*** Opening Data provided ***

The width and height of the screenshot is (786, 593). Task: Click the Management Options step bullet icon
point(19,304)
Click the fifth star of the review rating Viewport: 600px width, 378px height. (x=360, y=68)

*** Closing Data provided ***
*** Opening Data provided ***

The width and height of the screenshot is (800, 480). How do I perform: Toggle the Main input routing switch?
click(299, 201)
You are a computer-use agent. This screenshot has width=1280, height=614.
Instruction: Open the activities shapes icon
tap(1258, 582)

*** Closing Data provided ***

Work request ▸
Write out only the lines that run from the line containing "The width and height of the screenshot is (786, 593)." through the line containing "Click the fifth", both included, exactly as they appear above.

Response area ▸
The width and height of the screenshot is (786, 593). Task: Click the Management Options step bullet icon
point(19,304)
Click the fifth star of the review rating Viewport: 600px width, 378px height. (x=360, y=68)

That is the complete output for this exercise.